AI and scientific computing applications are great examples of distributed computing problems. The problems are too large and the computations too intensive to run on a single machine. These computations are broken down into parallel tasks that are distributed across thousands of compute engines, such as CPUs and GPUs.
To achieve scalable performance, the system relies on dividing workloads like training data, model parameters, or both, across multiple nodes. These nodes must then frequently exchange information, such as gradients of newly-processed model computations during backpropagation in model training, requiring efficient collective communications like all-reduce, broadcast, and gather and scatter operations.
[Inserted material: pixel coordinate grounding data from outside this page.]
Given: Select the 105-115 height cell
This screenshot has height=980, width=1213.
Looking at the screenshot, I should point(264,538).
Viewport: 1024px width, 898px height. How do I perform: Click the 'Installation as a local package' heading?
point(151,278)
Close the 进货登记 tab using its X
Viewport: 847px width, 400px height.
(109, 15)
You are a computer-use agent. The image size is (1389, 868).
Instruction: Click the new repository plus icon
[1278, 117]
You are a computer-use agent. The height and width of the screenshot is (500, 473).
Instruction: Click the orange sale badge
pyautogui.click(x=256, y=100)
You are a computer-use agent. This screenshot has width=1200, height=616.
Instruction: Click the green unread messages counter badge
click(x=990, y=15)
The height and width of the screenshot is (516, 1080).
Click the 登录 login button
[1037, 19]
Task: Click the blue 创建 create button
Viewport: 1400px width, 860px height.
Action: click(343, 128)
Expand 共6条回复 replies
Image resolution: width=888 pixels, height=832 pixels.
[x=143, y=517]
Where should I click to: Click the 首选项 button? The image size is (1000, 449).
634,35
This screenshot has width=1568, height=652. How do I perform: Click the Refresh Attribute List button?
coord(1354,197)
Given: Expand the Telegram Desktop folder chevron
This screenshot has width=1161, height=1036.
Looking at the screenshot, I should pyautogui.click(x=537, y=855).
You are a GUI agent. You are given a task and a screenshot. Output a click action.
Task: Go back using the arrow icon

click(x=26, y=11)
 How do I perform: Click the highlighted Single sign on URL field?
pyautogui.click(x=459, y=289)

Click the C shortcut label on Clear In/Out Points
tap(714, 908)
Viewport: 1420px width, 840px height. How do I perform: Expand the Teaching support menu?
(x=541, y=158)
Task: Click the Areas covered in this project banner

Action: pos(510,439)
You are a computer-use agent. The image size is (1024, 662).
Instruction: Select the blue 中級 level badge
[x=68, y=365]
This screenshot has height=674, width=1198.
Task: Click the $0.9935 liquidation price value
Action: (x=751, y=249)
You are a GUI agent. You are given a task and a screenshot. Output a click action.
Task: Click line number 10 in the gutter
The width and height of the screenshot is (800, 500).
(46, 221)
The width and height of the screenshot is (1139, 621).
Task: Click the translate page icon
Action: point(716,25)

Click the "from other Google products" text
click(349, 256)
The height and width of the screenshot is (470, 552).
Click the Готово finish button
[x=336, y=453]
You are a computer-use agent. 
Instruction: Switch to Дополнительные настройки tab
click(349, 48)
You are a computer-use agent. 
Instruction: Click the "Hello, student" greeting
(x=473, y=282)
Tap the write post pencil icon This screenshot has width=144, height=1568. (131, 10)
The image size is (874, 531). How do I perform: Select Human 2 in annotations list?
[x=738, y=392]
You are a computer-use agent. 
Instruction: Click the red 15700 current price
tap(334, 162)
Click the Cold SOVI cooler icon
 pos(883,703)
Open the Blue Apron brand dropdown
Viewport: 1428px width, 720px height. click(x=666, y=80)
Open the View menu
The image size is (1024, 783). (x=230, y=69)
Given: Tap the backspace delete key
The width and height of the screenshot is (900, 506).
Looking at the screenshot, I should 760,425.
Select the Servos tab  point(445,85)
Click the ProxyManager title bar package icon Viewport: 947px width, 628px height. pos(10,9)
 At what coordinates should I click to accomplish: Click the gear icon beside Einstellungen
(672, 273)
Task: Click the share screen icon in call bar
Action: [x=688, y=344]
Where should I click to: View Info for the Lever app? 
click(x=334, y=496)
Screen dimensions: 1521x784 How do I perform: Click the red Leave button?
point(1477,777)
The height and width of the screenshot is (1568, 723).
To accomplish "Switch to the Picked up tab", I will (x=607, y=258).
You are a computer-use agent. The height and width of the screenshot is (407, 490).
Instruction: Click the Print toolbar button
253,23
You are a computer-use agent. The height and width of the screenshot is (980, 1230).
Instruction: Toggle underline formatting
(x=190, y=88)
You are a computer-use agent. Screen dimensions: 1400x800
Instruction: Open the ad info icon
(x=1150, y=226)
These collective communication patterns ensure the synchronization and convergence of model parameters across the distributed system. The efficiency of these operations is crucial for minimizing communication overhead and maximizing parallel computation, as poorly optimized collective communications can lead to bottlenecks, limiting scalability.
The bottlenecks arise from several factors:
- Latency and bandwidth limitations: Collective operations rely on high-speed data transfers across nodes, which are constrained by the physical network’s latency and bandwidth. As the scale of the system increases, the amount of data to be exchanged grows, and the time taken for communication becomes a dominant factor over computation.
- Synchronization overhead: Many collective operations require synchronization points where all participating nodes must reach the same state before proceeding. If certain nodes are slower, the entire system experiences delays, causing inefficiencies known as stragglers.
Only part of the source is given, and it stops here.